Will adventure gaming survive the next couple of years? That's another question altogether. It's very doubtful that people will stop playing AD&D no matter how bad the CCG market gets, and as long as AD&D is around so will RPGs from other companies, too; it is the tentpole around which the canvas is gathered. Of course, should TSR go exclusive or direct it'll make things tougher but regardless, enough of the distribution system should survive that adventure gaming will weather the storm. Yet other signs aren't very encouraging; only two RPGs from major companies have been released in 1995 (Changeling and Everway) and there's not a lot on the horizon. This suggests that, as resources are diverted to CCGs and as distributors have less and less money to sink into product, we'll be seeing a drought of RPGs that will do very little to either bring in new players or take advantage of the expanded market created by CCGs. Who out there is producing an RPG to appeal to those people and get them to stick around in gaming after they're tired of CCGs? No one seems to be making any effort to appeal to those people, who have demonstrated that they like games, like spending money on games, and are willing to look at new games from new companies as well as old ones. They represent a substantial opportunity, yet RPG companies seem to be doing little more than retrenching.

So let's skip forward a couple of years. Adventure gaming will still be around, and most likely CCGs will still be with us. Games Workshop will still be direct, and they may not be alone, but the distribution system will probably still be able to get product to stores and keep the money flowing for those who can't or won't go direct. What will things be like?

First off, a new game release will either be heading straight into the realm of mass-market-licensedom with computer game deals, a comic book, and who knows what else striding alongside--and may well have been initiated outside of gaming, with the RPG being the license and not the original a la West End's Species, Tank Girl, and Necroscope--or it will be on a fast train to nowhere. People from other markets are watching what we do now, looking for the next cool idea that can be transmuted into other products. RPGs that are produced above a certain water-mark of originality and professionalism will actually have a real chance of making it in other markets through license programs. RPGs that come out below that water-mark--like the game those friends of yours are just sure that everyone will want to play and that they can produce at the local copy shop--will suffer the twin indignity of receiving attention from neither distributors nor licensors.

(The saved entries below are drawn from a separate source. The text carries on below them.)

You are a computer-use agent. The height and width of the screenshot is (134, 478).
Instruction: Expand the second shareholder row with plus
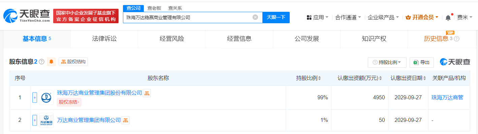click(34, 120)
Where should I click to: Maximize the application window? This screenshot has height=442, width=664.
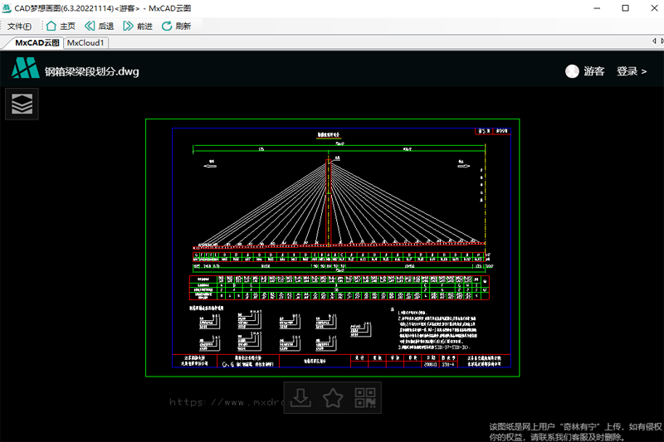pos(624,7)
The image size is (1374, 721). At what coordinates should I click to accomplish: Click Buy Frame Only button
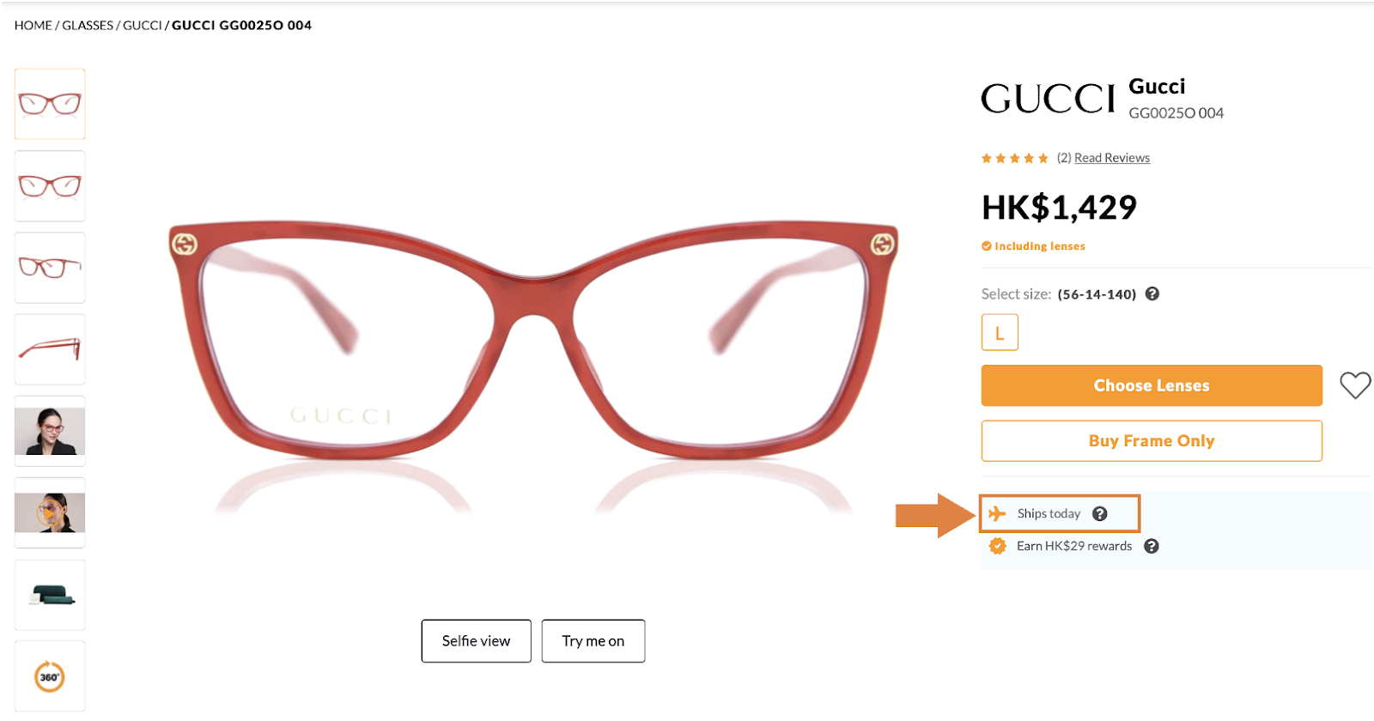click(x=1152, y=440)
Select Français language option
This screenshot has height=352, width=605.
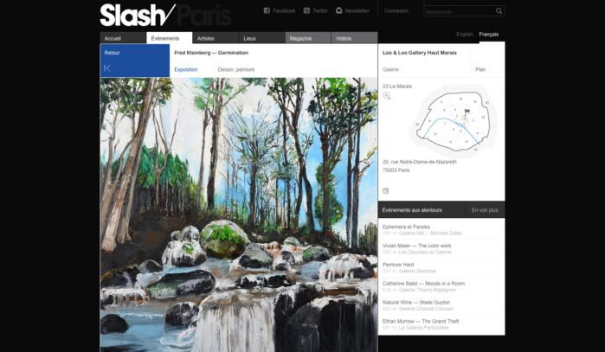point(488,35)
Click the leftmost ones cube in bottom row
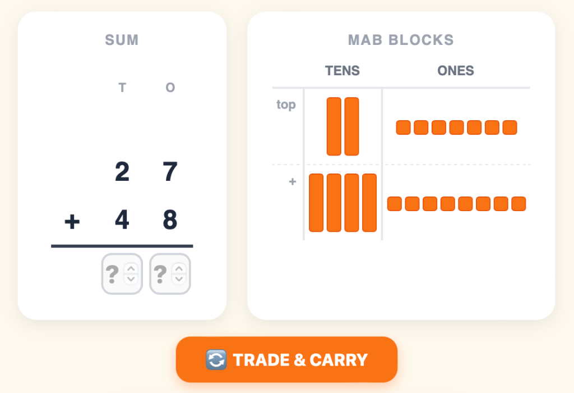Screen dimensions: 574x393 [395, 204]
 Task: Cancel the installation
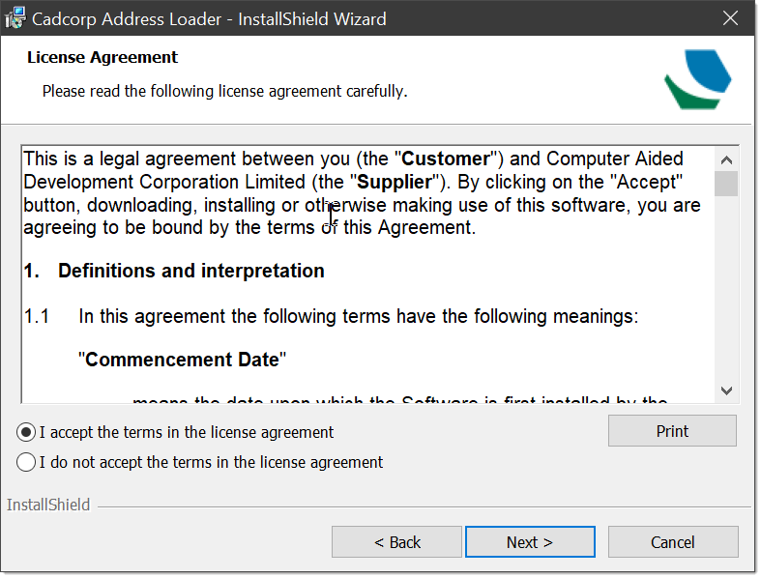[673, 542]
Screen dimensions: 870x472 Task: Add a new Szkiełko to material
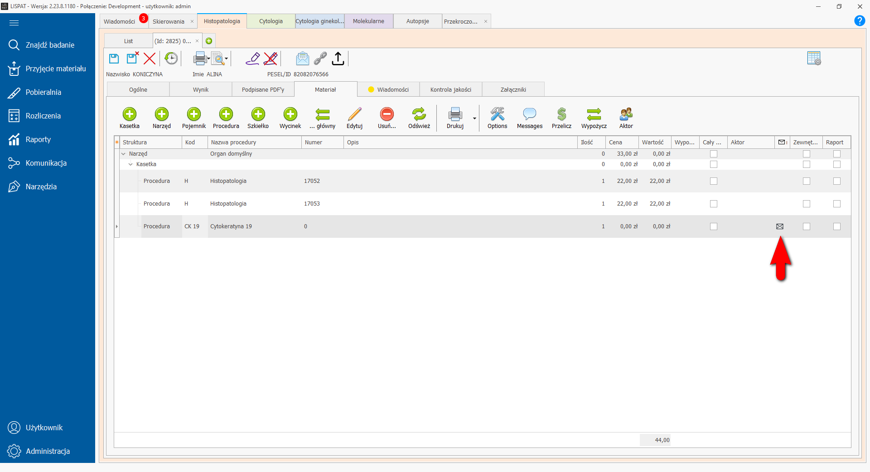258,114
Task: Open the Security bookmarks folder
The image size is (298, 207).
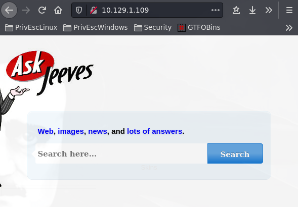Action: 153,27
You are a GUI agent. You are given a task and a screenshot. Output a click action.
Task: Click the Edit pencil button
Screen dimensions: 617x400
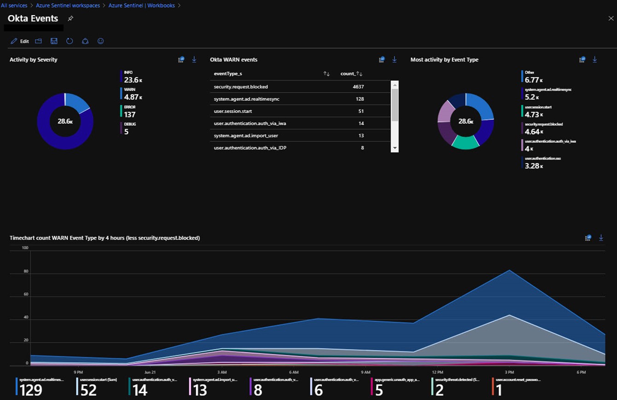20,41
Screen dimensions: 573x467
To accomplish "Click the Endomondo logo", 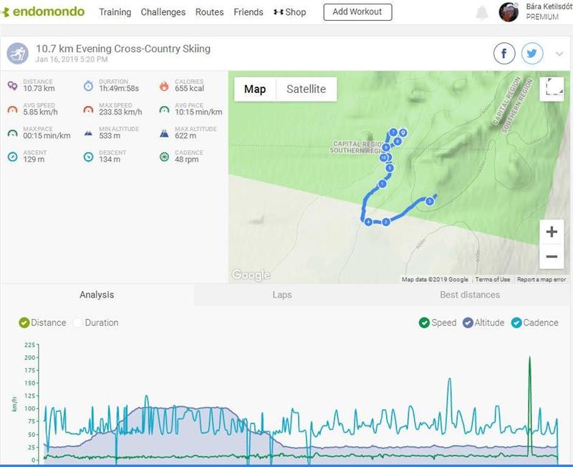I will (44, 12).
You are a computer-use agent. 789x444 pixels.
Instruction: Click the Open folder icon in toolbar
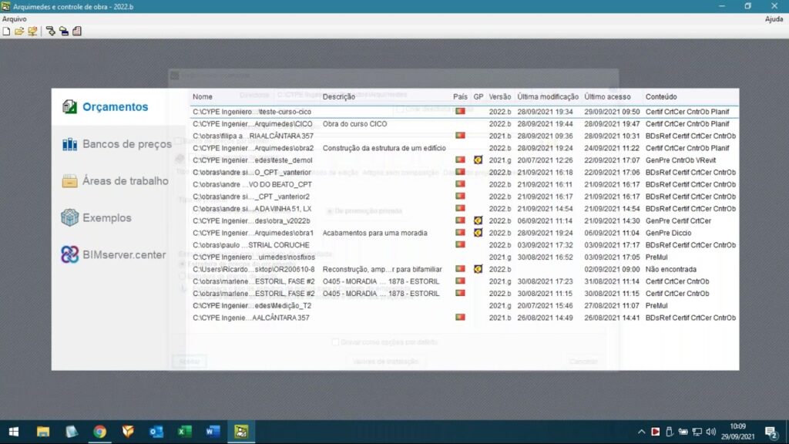point(19,32)
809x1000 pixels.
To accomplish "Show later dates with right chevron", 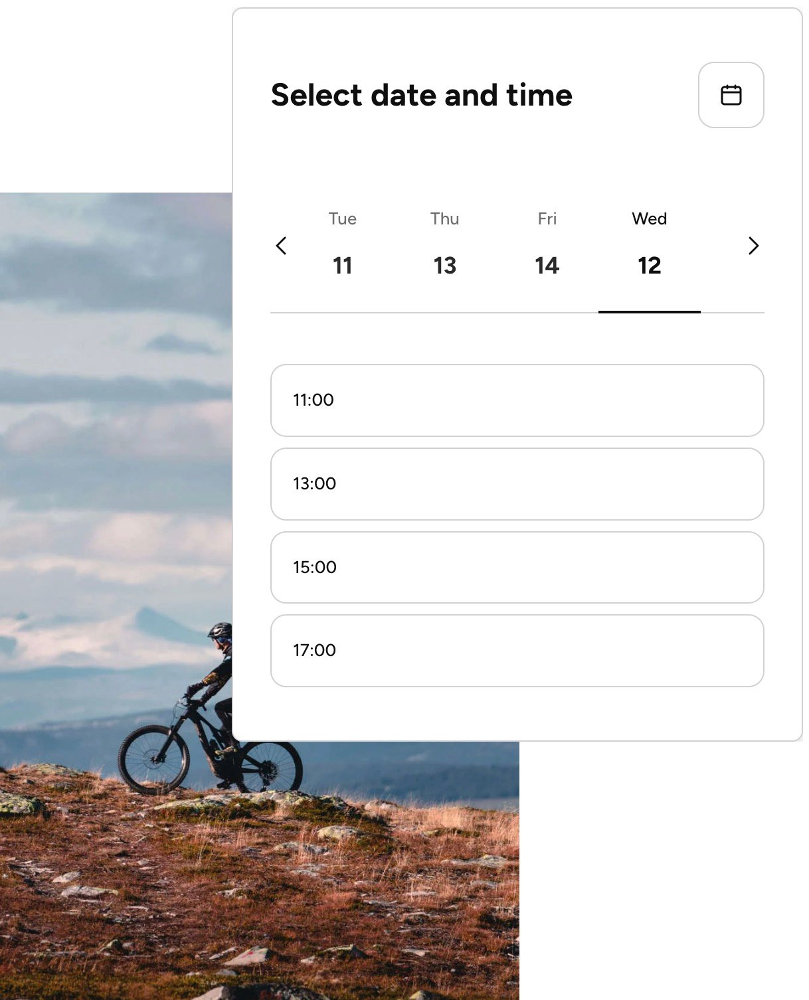I will tap(753, 246).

Second, we'll be a couple years closer to obsolescence. It's been said before and I'll say it again: we are playing in a doomed hobby, and as the months and years roll by it will become increasingly apparent that we'll soon be where wargames are now. Adventure games as we know them will be a tiny niche market that won't even support the likes of a TSR let alone a WotC (use Avalon Hill for your model), while "RPGs" will be the nigh-exclusive province of computer gaming much as wargames and strategy games are now. Our hobby won't have seen another Magic, let alone another Shadowrun or Vampire. We're about as big as we're going to get, and it's all downhill from here.

Third, happily, RPGs will still be fun to play and we'll still be enjoying them and who cares about all this other stuff. Right? On the other hand, you know those people at the cons who push little miniature armies around the table and bid at auctions for ancient, out-of-print wargames? That's you in ten years, unless you get into computer gaming (which you probably will) or are a participant in the Games Workshop juggernaut-slash-hobby which will be its own entity separate from the rest of adventure gaming and which will probably be doing better than anyone else around, thank you very much.

So another question: Games Workshop aside, will adventure gaming companies survive? I said above that nothing bigger than Avalon Hill would be around, but that isn't completely true. It's true if all the company does is adventure games; it's not true if adventure games are only one of many things a company does.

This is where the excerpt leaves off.